Speaker
Description
Low Earth Orbit (LEO) satellite networks are pivotal for global communications, particularly in remote and underserved areas. The Long Range (LoRa) communication protocol, primarily utilized in IoT satellite networks due to its low power consumption and long-range capabilities, emerges as an ideal candidate for enhancing LEO communications. This study presents the development of an adaptive data rate LoRa modem specifically tailored for LEO satellite applications, leveraging Software Defined Radio (SDR) and GNU Radio. This approach not only fosters flexibility and scalability in communications technology but also significantly reduces development costs compared to traditional hardware implementations. We detail the design process of the LoRa modem, emphasizing the integration of an adaptive data rate mechanism that optimizes communication in the dynamically changing satellite environment. A crucial feature of our system is adaptively measuring the Signal-to-Noise Ratio (SNR) at the receiver sides and determining the LoRa parameters for the next transmission based on the link budget and LoRa receiver sensitivity values for different Spreading Factors (SF) and Bandwidth (BW) values.
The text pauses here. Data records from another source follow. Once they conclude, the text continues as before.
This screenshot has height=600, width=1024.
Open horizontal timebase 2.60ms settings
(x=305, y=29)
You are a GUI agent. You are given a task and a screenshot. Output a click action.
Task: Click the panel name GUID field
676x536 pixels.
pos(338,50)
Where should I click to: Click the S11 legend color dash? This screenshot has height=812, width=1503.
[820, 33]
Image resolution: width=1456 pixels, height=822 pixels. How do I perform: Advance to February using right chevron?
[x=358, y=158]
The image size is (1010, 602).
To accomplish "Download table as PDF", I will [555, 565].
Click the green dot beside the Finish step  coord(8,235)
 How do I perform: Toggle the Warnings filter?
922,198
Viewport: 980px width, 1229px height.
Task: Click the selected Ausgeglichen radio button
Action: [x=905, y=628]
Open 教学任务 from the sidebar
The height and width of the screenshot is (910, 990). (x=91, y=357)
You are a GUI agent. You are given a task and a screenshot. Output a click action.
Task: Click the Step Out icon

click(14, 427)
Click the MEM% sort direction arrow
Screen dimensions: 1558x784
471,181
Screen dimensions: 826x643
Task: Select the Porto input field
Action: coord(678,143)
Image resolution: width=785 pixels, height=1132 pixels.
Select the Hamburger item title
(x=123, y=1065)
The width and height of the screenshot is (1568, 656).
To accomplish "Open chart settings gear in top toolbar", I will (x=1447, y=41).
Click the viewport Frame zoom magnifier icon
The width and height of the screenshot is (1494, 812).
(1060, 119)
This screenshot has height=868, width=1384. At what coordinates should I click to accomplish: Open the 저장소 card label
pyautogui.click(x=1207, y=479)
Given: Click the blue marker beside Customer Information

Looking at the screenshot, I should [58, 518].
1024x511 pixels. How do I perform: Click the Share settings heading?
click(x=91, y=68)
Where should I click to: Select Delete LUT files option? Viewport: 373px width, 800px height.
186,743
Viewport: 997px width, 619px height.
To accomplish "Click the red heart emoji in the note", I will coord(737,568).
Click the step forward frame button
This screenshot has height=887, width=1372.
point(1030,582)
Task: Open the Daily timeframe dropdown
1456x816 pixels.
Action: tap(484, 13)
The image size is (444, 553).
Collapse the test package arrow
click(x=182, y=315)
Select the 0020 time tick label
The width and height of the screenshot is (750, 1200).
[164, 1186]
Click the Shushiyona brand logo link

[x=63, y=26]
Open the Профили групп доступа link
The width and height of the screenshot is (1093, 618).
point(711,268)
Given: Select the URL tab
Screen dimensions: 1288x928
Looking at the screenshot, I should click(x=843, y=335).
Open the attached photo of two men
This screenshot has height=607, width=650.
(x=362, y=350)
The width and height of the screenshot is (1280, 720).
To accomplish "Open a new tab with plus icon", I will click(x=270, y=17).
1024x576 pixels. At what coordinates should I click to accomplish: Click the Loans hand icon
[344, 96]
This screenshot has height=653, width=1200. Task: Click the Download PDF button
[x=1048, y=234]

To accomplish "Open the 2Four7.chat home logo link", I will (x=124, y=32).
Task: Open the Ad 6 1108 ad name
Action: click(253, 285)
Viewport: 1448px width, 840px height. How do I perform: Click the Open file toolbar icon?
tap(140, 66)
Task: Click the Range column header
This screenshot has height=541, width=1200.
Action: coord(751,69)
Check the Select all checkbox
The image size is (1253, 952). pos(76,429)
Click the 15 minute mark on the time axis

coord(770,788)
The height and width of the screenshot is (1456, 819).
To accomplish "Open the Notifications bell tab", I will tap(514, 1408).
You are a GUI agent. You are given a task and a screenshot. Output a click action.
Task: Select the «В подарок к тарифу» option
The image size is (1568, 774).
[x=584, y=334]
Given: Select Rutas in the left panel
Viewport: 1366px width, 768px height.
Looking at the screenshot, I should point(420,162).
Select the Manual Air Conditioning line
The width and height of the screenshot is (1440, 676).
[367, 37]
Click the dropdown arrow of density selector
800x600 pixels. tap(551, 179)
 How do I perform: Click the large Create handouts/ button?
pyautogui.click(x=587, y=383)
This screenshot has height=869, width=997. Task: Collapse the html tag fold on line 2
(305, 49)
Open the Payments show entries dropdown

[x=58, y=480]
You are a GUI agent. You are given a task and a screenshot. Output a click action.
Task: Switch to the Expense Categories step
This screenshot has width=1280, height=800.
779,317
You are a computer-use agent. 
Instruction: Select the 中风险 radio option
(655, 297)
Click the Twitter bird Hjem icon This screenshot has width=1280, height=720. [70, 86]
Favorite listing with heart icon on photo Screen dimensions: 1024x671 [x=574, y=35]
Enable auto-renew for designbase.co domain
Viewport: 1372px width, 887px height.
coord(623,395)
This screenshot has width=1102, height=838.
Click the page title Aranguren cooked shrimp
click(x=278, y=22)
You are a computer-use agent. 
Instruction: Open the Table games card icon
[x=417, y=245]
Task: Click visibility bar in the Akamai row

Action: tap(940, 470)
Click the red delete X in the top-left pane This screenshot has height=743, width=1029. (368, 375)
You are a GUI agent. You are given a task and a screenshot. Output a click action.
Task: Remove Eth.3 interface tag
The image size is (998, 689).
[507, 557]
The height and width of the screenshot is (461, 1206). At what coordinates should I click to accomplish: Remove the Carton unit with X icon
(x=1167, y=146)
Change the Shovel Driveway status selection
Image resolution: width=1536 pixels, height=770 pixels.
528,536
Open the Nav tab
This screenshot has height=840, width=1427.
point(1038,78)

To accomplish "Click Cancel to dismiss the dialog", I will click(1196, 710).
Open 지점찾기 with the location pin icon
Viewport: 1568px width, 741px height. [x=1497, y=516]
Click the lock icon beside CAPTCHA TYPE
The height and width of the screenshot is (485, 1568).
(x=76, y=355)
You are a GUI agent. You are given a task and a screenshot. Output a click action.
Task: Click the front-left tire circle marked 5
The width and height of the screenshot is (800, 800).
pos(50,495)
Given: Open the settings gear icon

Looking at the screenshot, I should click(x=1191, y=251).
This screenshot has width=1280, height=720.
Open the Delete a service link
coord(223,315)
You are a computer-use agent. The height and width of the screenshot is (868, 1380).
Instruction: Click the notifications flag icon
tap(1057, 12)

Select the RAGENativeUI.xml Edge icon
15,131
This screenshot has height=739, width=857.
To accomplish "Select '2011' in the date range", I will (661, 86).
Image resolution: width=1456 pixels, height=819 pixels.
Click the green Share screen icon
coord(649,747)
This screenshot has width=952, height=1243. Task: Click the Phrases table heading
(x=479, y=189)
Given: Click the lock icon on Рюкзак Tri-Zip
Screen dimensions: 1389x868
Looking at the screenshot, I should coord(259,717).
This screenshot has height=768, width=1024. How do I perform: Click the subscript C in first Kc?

Key to our methodology is the simulation of the satellite channel, incorporating realistic effects such as Doppler shifts and path losses computed through the SGP4 orbit propagator. This simulation ensures that our modem design can withstand the unique challenges posed by LEO satellite operations. The results indicate promising improvements in bandwidth efficiency and reliability, making a strong case for the adoption of LoRa in future LEO satellite communication systems. This research paves the way for cost-effective, robust satellite communications, enhancing connectivity in an increasingly data-driven world.